茶色い木の実を、ぐいっと高く持ち上げて、尖がった牙のいっぱい生えた大きな口へと、とぼとぼ、お酒を流し込んでいきます。
あーん、と大きく口を開け、ごっくん! と、それを飲み込むと、ぷっはあ〜! と、お酒臭い息を吐き出しました。《
トラりおん 》は、ご機嫌です。
けれど、
「……わかる〜? オレにだってね、オレにだってね、そりゃあ、色々都合ってもんがあるわけよ? オレだってね、オレだってね、好きで下っ端なんか、してるんじゃないのよ? ボスに命令されたら、行かないわけにはいかないでしょ? そうなんだよ。オレにだって、付き合いってもんが、あるわけよ。なのに、うちのカーチャンときたら、その辺のことが、全然分かってないんだよなあ……うちに早く帰れないのは、オレのせいじゃないのにさあ〜! なのに、うちのカーチャンときたらさ……」
《 トラりおん 》は、くだを巻き始めました。一人でブツブツ言いながら、ぐいぐい、またたび酒をあおります。
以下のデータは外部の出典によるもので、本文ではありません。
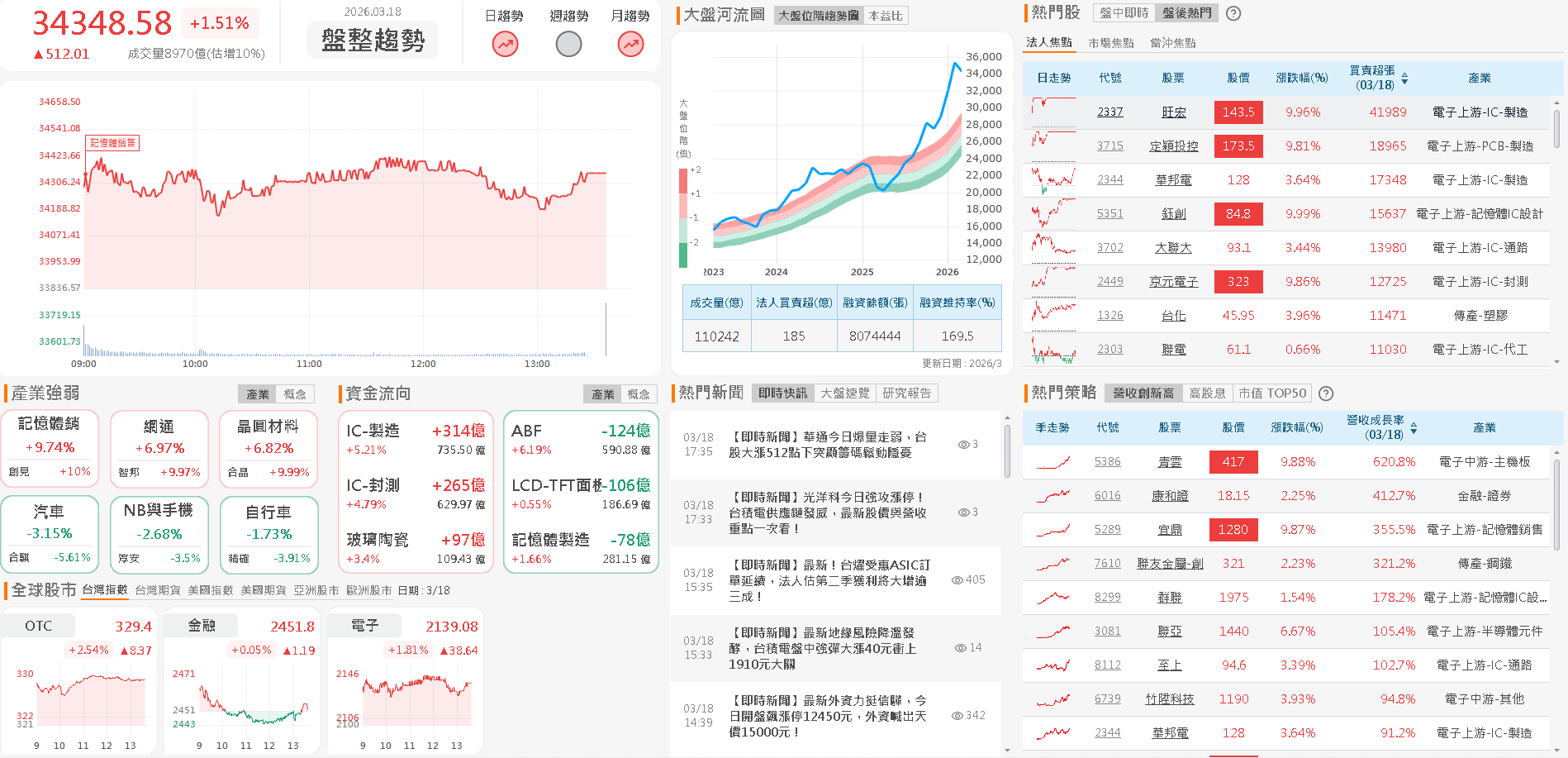This screenshot has width=1568, height=758.
Task: Switch to 盤後熱門 mode in 熱門股
Action: (x=1187, y=12)
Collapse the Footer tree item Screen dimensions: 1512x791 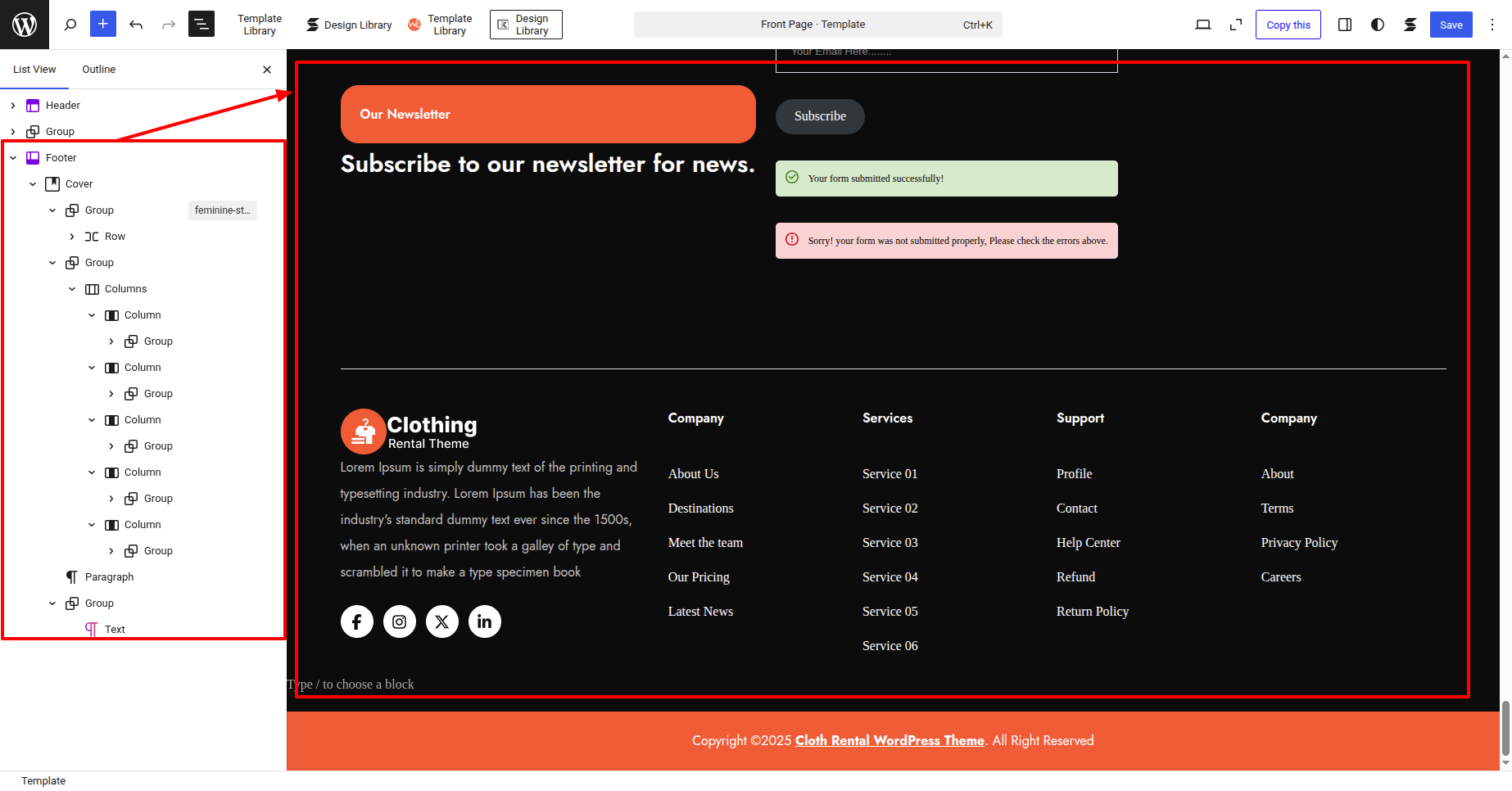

どうも、奥さんとケンカして、おうちから追い出されてしまったようなのです。それでも、だらしなく広げた左ももの下には、竹の葉の包みが転がっていて、ねじ曲がったぶっといトラ字で、" おみやげ " と書いてありますから、本当は、仲直りしたいのかもしれません。
" トラりーまん " 社会の掟は、厳しいようです。《 トラりおん
》は、ぐい、と、またたび酒をあおっては、はあ〜……と首を振っています。ガックリとうなだれた猫耳の丸頭からは、板ばさみ
" トラりーまん " の悲哀さえも漂います。
ちなみに、《 トラりおん 》のざゆうのめいは、「 暴飲暴食 」 です。
「じゃあね、トラさん。ぼく、もう行くね」
まおくんは、そそくさと立ち上がりました。
愚痴に全部付き合うと、とっても長くなりそうなので。